Robert Rounseville

Robert Rounseville (25 March 1914  6 August 1974) was an American actor and tenor, who appeared in opera, operetta, Broadway musicals, and motion pictures.

Career

Rounseville was born in Attleboro, Massachusetts. He made his Broadway debut in a small role in the Richard Rodgers and Lorenz Hart musical Babes in Arms, then appeared in other musicals in the chorus. Between 1943 and 1945, Rounseville was billed as Robert Field, using his middle name as a surname. He again played small roles on Broadway, in a revival of The Merry Widow and in Up in Central Park. Rounseville appeared several times on television, as well as in two films. He is perhaps best known to opera buffs for starring in the role of Hoffmann in Michael Powell and Emeric Pressburger's film of Jacques Offenbach's The Tales of Hoffmann (1951), the first color film of an opera to use genuinely cinematic techniques (as opposed to filming a performance on stage).[1] That same year, he was also the first Tom Rakewell, in the world premiere of Igor Stravinsky's opera The Rake's Progress, at La Fenice; his co-stars were Elisabeth Schwarzkopf and Jennie Tourel.[2] In October 1951 he portrayed Channon in the world premiere of David Tamkin's The Dybbuk at the New York City Opera with Patricia Neway portraying his love interest.[3]

In 1956, Rounseville played both his best-remembered screen role and one of his most memorable stage roles. In the film Carousel, an adaptation of the Rodgers and Hammerstein stage musical, he portrayed the snobbish fisherman Mr. Snow, opposite Barbara Ruick as Carrie Pipperidge.[4] In December of that year, he opened on Broadway in the original production of Leonard Bernstein's Candide, playing the title role opposite Barbara Cook as Cunegonde.[5]

In 1960, he appeared in the role of Nanki-Poo in a "Bell Telephone Hour" television abridgement of Gilbert and Sullivan's opera The Mikado, starring Groucho Marx as Ko-Ko, the executioner.[6]

He was also an occasional guest star on the TV version of the musical series "The Voice of Firestone".[7]

On television's NBC Opera Theatre, he sang the role of Don José in an English-language version of Carmen (1953) and the Chevalier de la Force in the first American television production (also in English) of Dialogues of the Carmelites (1957).[8] Soprano Leontyne Price made an early television appearance in the latter work.

In 1969, he starred on National Educational Television in the American premiere of Leoš Janáček's last opera From the House of the Dead, based on Fyodor Dostoyevsky's novel.[9]

Rounseville also made a few studio cast recordings of Broadway shows. Among them was a 1952 mono LP - the most complete one made up to that time - of Sigmund Romberg's operetta The Student Prince, in which he starred with Dorothy Kirsten.
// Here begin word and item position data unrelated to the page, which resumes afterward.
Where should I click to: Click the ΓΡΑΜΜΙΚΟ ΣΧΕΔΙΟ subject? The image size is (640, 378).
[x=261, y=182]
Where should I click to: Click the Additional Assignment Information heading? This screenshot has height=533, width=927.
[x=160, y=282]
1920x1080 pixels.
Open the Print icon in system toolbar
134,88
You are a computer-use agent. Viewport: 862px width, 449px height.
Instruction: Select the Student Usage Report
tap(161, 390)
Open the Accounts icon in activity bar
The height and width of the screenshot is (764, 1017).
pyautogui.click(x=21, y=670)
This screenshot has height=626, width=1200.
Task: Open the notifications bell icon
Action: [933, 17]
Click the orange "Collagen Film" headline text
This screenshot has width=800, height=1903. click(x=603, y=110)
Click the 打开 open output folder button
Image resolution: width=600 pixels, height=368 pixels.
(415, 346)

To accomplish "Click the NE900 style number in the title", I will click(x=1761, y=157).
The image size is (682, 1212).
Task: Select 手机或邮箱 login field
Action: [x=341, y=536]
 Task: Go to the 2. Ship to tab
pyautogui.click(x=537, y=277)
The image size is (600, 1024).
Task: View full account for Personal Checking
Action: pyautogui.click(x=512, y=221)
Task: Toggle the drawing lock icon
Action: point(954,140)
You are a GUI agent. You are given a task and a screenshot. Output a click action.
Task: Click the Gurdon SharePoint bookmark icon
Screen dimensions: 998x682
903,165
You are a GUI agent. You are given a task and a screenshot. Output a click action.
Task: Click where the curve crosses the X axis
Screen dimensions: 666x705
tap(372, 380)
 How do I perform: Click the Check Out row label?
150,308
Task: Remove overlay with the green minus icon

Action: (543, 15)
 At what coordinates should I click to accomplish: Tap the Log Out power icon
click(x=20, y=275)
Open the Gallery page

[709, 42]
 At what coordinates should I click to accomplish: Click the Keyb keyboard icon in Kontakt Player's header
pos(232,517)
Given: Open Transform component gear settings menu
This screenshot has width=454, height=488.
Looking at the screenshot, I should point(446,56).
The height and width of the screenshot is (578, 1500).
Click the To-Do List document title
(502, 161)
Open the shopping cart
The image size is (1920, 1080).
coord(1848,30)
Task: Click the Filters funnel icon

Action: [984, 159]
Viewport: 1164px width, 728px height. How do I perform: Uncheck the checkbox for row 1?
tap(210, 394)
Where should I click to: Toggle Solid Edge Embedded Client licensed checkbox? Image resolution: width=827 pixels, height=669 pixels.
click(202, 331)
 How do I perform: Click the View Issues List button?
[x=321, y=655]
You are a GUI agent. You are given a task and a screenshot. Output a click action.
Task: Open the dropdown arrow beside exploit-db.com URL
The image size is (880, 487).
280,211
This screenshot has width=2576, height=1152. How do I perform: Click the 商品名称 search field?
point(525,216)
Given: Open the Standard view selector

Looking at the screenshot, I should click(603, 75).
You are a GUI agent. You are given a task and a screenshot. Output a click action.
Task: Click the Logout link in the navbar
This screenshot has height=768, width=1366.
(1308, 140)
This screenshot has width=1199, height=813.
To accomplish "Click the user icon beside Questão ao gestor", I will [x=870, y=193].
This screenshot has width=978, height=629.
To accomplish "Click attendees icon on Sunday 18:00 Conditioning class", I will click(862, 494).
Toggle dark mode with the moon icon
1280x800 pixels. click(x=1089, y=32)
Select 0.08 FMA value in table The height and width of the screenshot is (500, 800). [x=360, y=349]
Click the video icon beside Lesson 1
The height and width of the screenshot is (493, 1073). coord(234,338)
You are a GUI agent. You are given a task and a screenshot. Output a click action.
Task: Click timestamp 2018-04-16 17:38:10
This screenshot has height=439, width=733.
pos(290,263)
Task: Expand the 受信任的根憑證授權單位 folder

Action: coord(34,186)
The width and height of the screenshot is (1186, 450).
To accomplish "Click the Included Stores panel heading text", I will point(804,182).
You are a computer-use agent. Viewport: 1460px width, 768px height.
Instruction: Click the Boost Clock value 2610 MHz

It was long out of print, but has since been reissued on CD.[10]

Most frequently, Rounseville appeared in modest revivals of operettas and musicals at the New York City Center, in shows such as Brigadoon (as Charlie Dalrymple) [11] and Show Boat (as Gaylord Ravenal).[12] But in 1965, he returned in a major Broadway production, when he appeared as The Padre in the original stage version of Man of La Mancha,[13] a role he reprised in the 1972 revival at the Vivian Beaumont Theater.[14]

During the last years of his life, Rounseville attended meetings of the NYC founding chapter of "The Sons of the Desert", where he performed for the club's members and enjoyed watching the film comedies of Laurel & Hardy. He was a lifelong friend of Florence Louise Pettitt, an opera conductor from his home town in Massachusetts.

Rounseville died quite suddenly in 1974. Theatre World reported that he collapsed from a heart attack while teaching a singing class in his Carnegie Hall studio.[15]